# [Records shown]
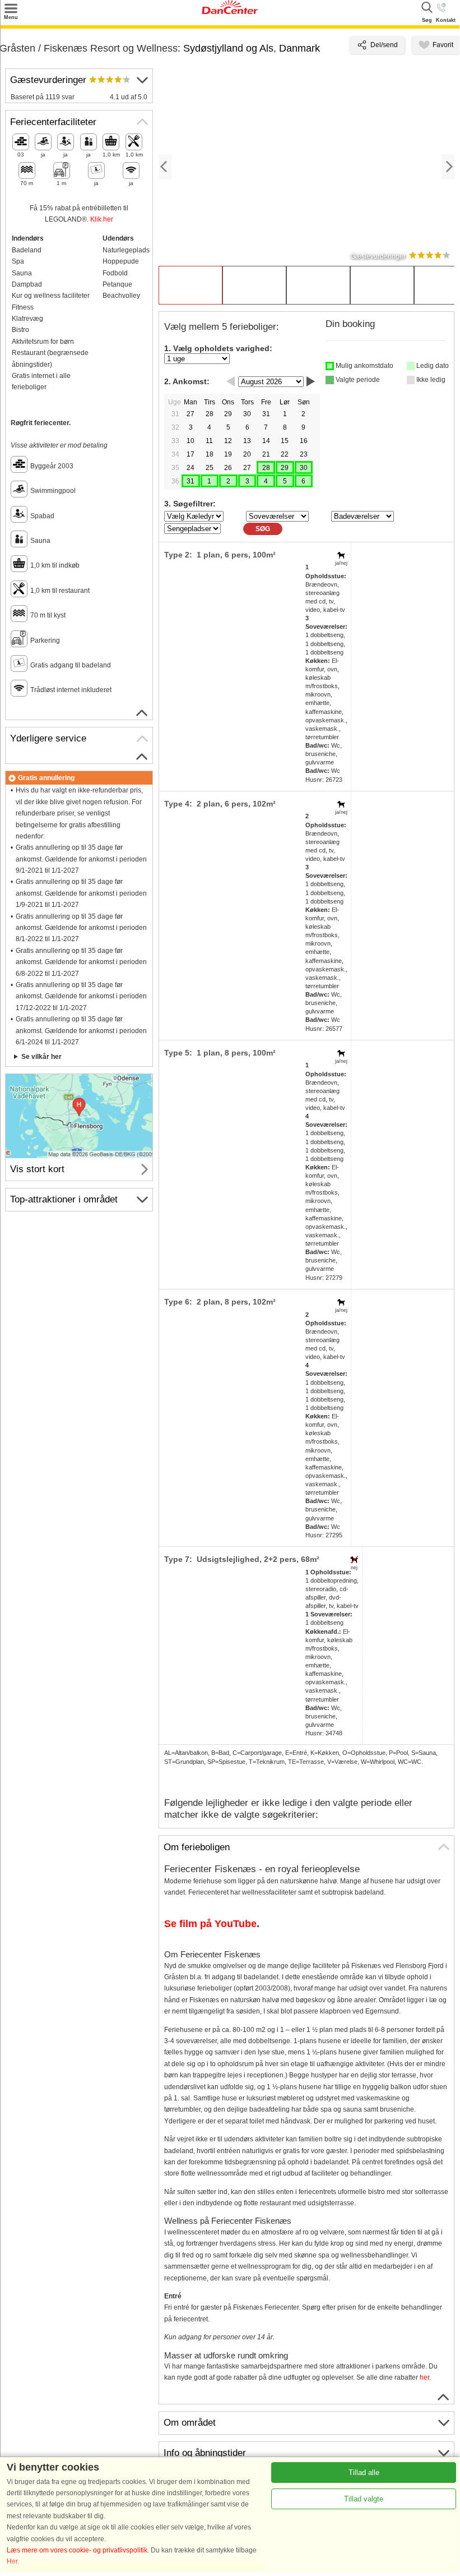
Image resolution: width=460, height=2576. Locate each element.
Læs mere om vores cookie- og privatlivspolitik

--

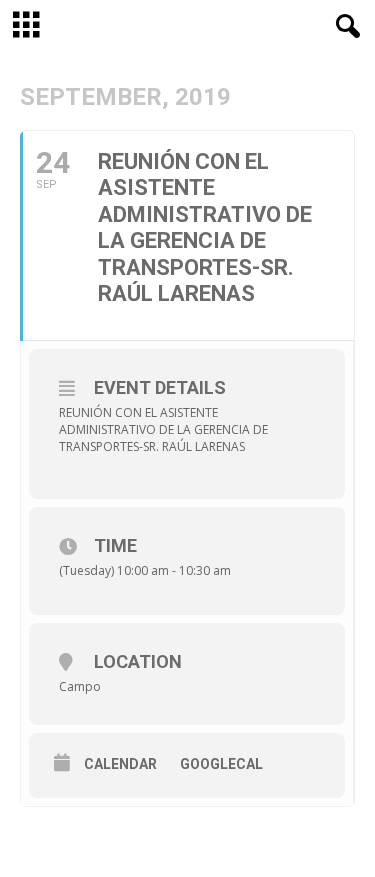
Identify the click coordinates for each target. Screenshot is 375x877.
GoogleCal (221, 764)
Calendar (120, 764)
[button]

# [Your goal]
Give again exactly, and only, the lines above starting at the one with "Image resolution: width=460, height=2576." and ending at the one with "Læs mere om".

# [Answer below]
Image resolution: width=460, height=2576. Locate each element.
Læs mere om vores cookie- og privatlivspolitik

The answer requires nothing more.